Raphaëlle : si les Etats-Unis n'étaient pas intervenu la guerre se serait terminée ainsi ? Pourquoi ils interviennent ?

 

La guerre aurait sans doute duré deux ou trois ans de plus. L’entrée en guerre des Etats-Unis en avril 1917 fait pencher la balance du côté des Alliés car c’est un géant économique mais un nain militaire (une armée peu importante peu armée). Aussi les soldats arriveront très nombreux sur le front au printemps et surtout en été 1918.

La raison qui a conduit les Etats-Unis à rentrer en guerre est la guerre sous-marine à outrance lancée par les Allemands au début 1917. Tous les navires qui transportent des marchandises vers l’Angleterre et la France sont coulés. On y trouve des navires américains.

 

Alexandre : Une guerre mondiale pourtant le monde entier n'est pas concerné ? Espagne Portugal entre autre

 

De nombreux pays sont en guerre. On peut donc parler de guerre mondiale. Pour l’Espagne, c’est vrai, le pays est resté neutre mais le Portugal rentre dans la guerre aux côtés des Alliés (France, Royaume-Uni). Il y a d’ailleurs des cimetières portugais le long de la ligne de front y compris en Flandre.

 

Alycia : comment l'armée fait l'annonce des morts dans les familles ?
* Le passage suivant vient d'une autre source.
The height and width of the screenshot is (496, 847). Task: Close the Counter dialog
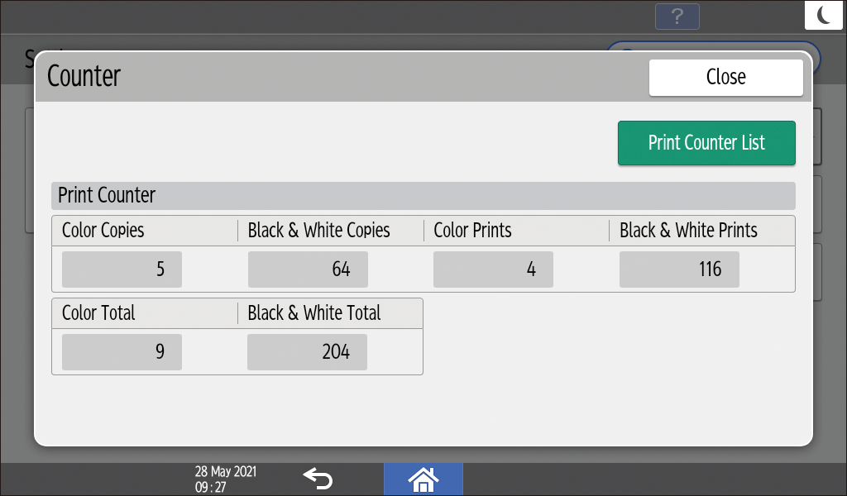tap(725, 78)
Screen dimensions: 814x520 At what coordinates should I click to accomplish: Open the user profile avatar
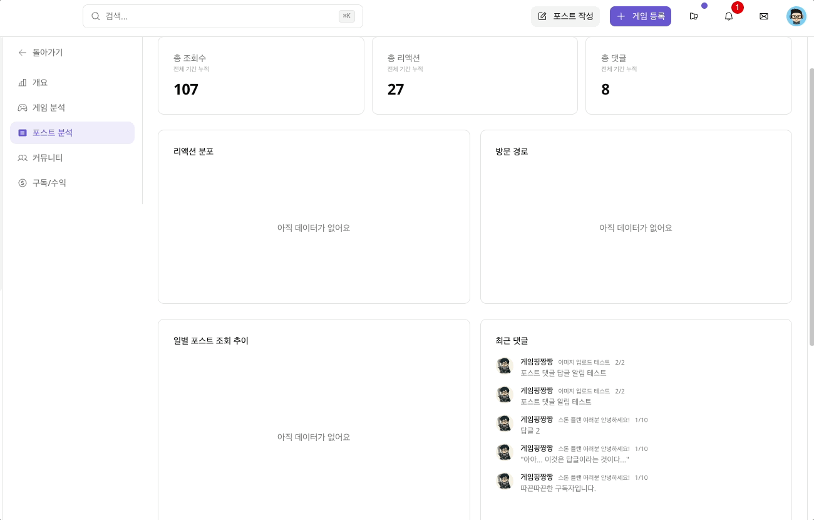coord(796,16)
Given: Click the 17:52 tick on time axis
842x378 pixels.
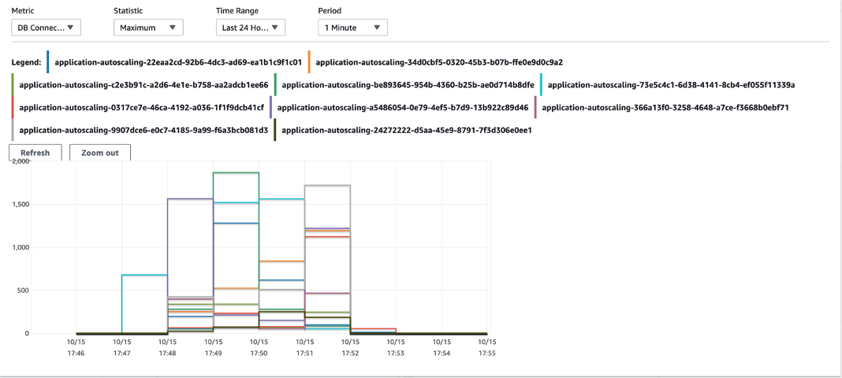Looking at the screenshot, I should [x=350, y=347].
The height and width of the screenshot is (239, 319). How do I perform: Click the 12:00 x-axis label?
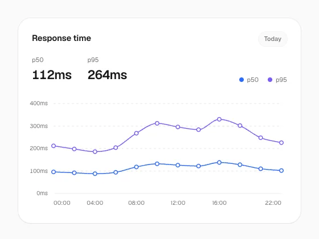point(178,203)
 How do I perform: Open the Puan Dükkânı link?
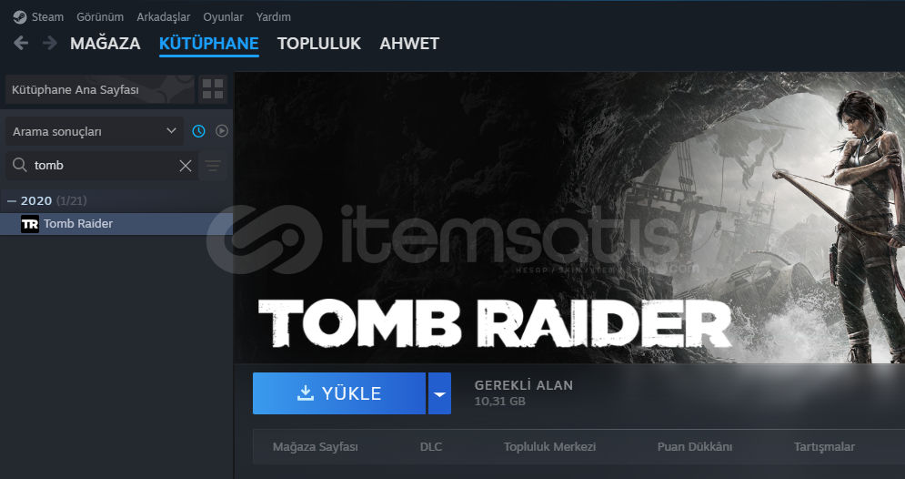click(694, 446)
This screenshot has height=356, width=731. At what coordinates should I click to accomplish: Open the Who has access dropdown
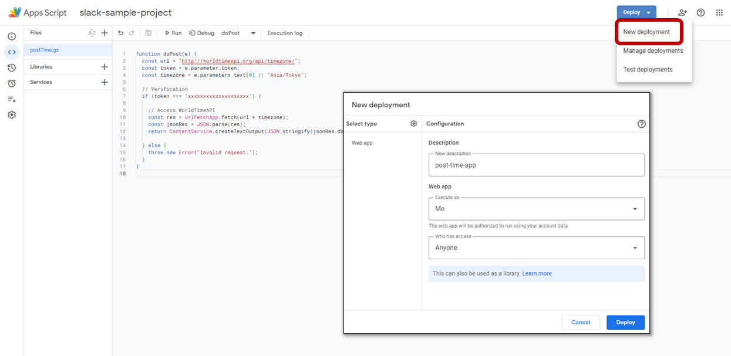(x=634, y=247)
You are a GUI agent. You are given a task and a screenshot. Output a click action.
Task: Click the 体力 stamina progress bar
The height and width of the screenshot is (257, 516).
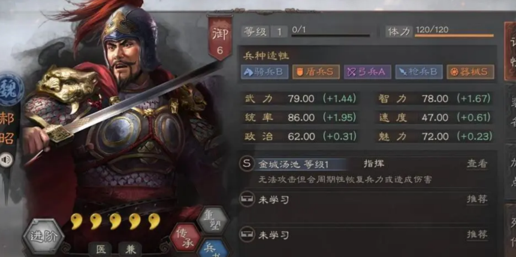pyautogui.click(x=454, y=35)
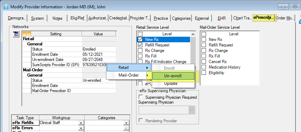
Task: Switch to the Practice tab
Action: click(161, 18)
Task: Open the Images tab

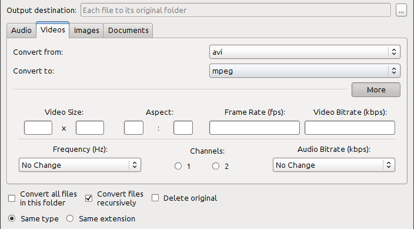Action: click(86, 31)
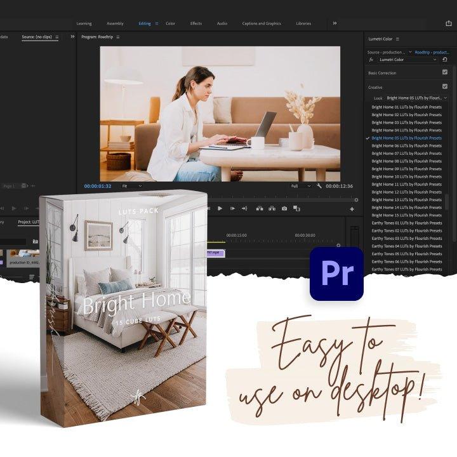Image resolution: width=457 pixels, height=457 pixels.
Task: Choose Earthy Tones 03 LUTs preset
Action: (x=406, y=239)
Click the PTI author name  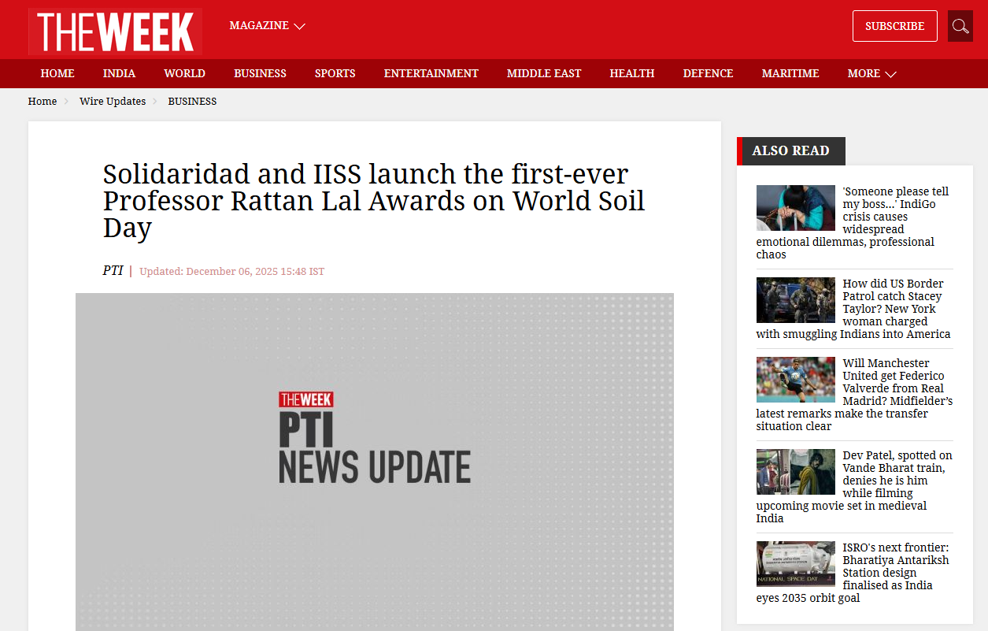(113, 271)
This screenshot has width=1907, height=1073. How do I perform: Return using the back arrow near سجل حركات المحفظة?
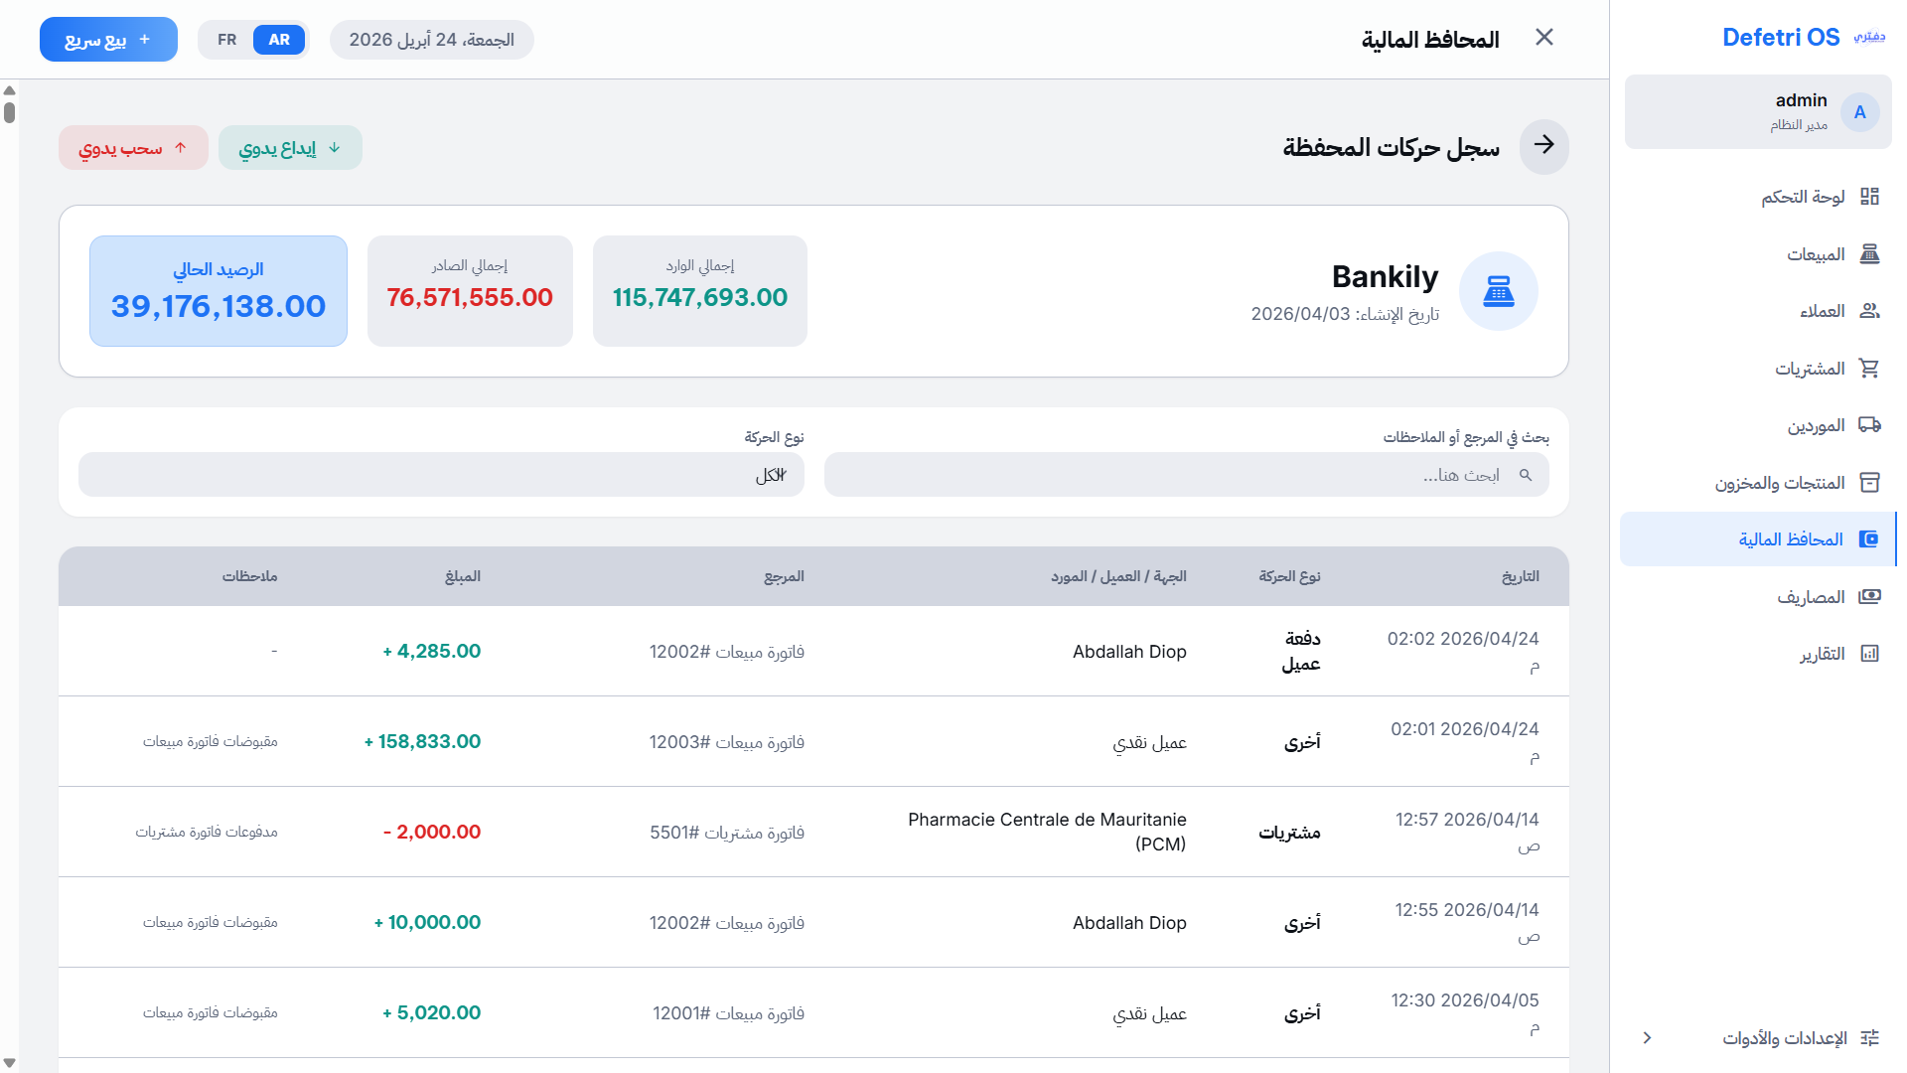(1543, 146)
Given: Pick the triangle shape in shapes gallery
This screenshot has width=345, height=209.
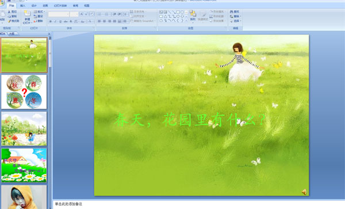Looking at the screenshot, I should pyautogui.click(x=165, y=16).
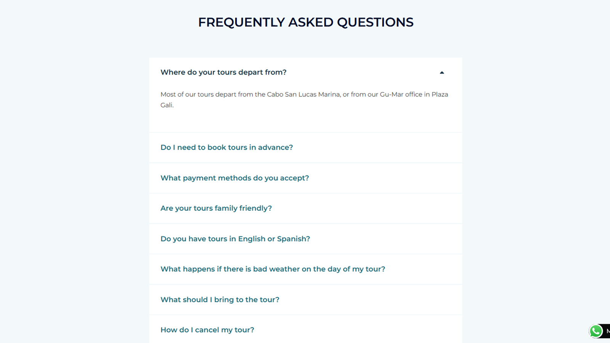This screenshot has width=610, height=343.
Task: Open "What should I bring to the tour?"
Action: coord(220,300)
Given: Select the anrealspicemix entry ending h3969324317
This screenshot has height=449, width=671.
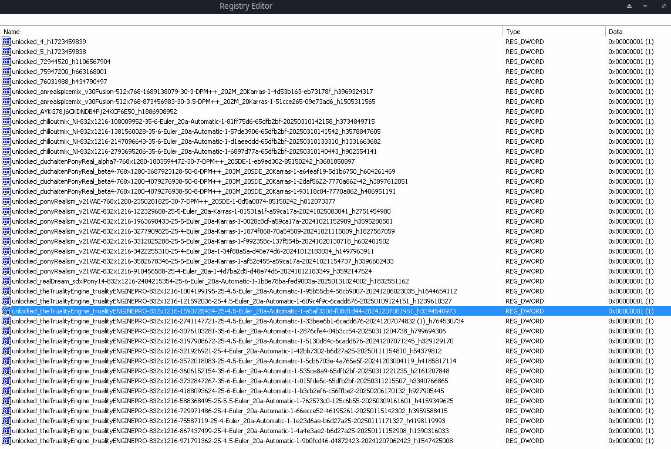Looking at the screenshot, I should pyautogui.click(x=192, y=92).
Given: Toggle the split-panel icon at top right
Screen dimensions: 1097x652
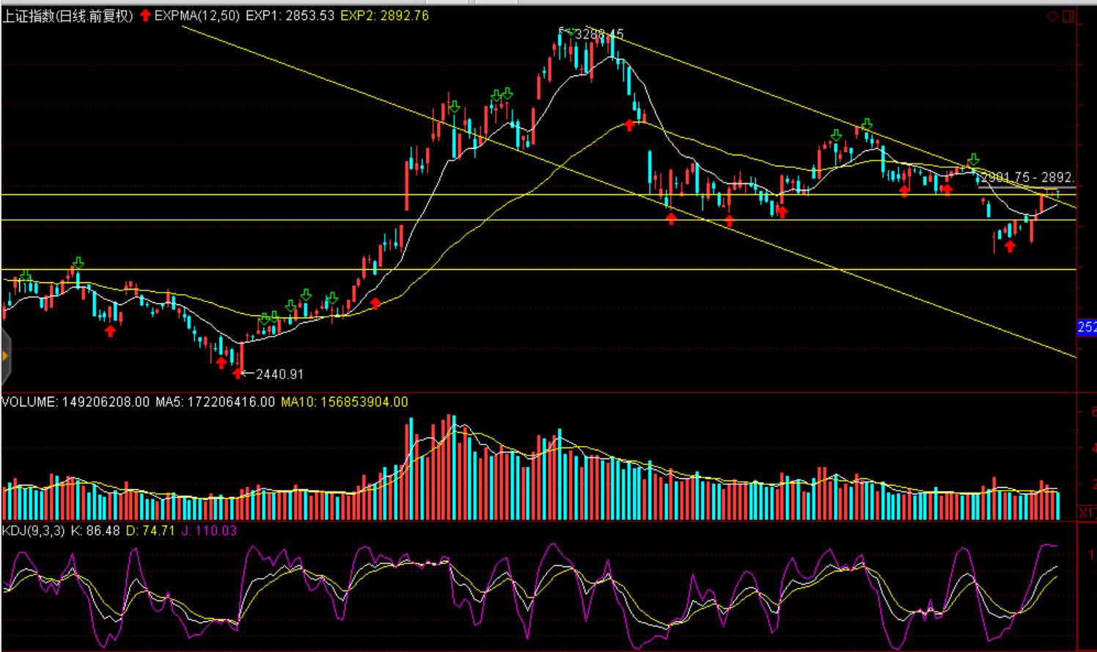Looking at the screenshot, I should [x=1068, y=16].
J’ai déjà répondu à cette question précédemment.

 

La guerre à Wasquehal ?

Wasquehal est occupée par les Allemands entre octobre 1914 et octobre 1918. Il y aura à Wasquehal des camps d’entrainement, de manœuvre pour l’armée allemande (près du collège) et même un terrain d’aviation dans le quartier du Haut-Vinage. Nous ne sommes pas très loin de la zone du front. L’occupation est très dure pour les habitants de Wasquehal (6 civils ont été tués et sont inscrits sur le monument aux morts). Au total, 214 noms de soldats « Morts pour la France » sur le monument aux morts inaugurés en septembre 1923.

 

Les enfants apprennent quoi a l'école ?

On apprend surtout à lire et à compter. On apprend aussi dans cette période de guerre le patriotisme.

 

On allait à l'école à quel âge ?

A l’époque, l’école est obligatoire de 6 à 12 ans.

 

Comment on arrête la guerre ?

Il faut d’abord arrêter les combats (armistice) puis il faut négocier la paix afin de signer le traité de paix. Pour cela, chaque camp veut être en position de force. Donc la guerre continue jusqu’au moment où un camp estime qu’il lui est impossible de renverser la tendance et de retrouver une position de force (les Allemands à l’automne 1918)

 

Cecilia : avaient-ils des uniformes de rechange ? Pouvaient-ils laver leurs vêtements ?

 

Non, ils n’ont pas de vêtements et d’uniforme de rechange. Un soldat a été exécuté parce qu’il avait demandé un nouveau pantalon et qu’il avait refusé de porter le pantalon tâché de sang d’un soldat mort. On ne peut laver les vêtements qu’à l’arrière.

 

Léa : nombres d'usines d'armement ?

Combien de survivants ?

 

Difficile à dire car il y a aussi des survivants mais marqués à vie dans leur chair (mutilés, aveugles, « gueules cassées ») ou dans le tête (le souvenir des horreurs de la guerre, des camarades morts provoque des cauchemars et des désespoirs)

 

Raphaëlle : nombre de morts par obus ?

On peut estimer une proportion de ¾ pour ceux qui furent tués par obus.

 

Jade : y a-t-il des jours sans combats ? Jours fériés ?

Aucun, on se bat tous les jours, y compris les jours fériés mais parfois localement les adversaires de premières lignes décident de faire une trêve et entament une fraternisation. Mais passé ce moment, on se tue de nouveau.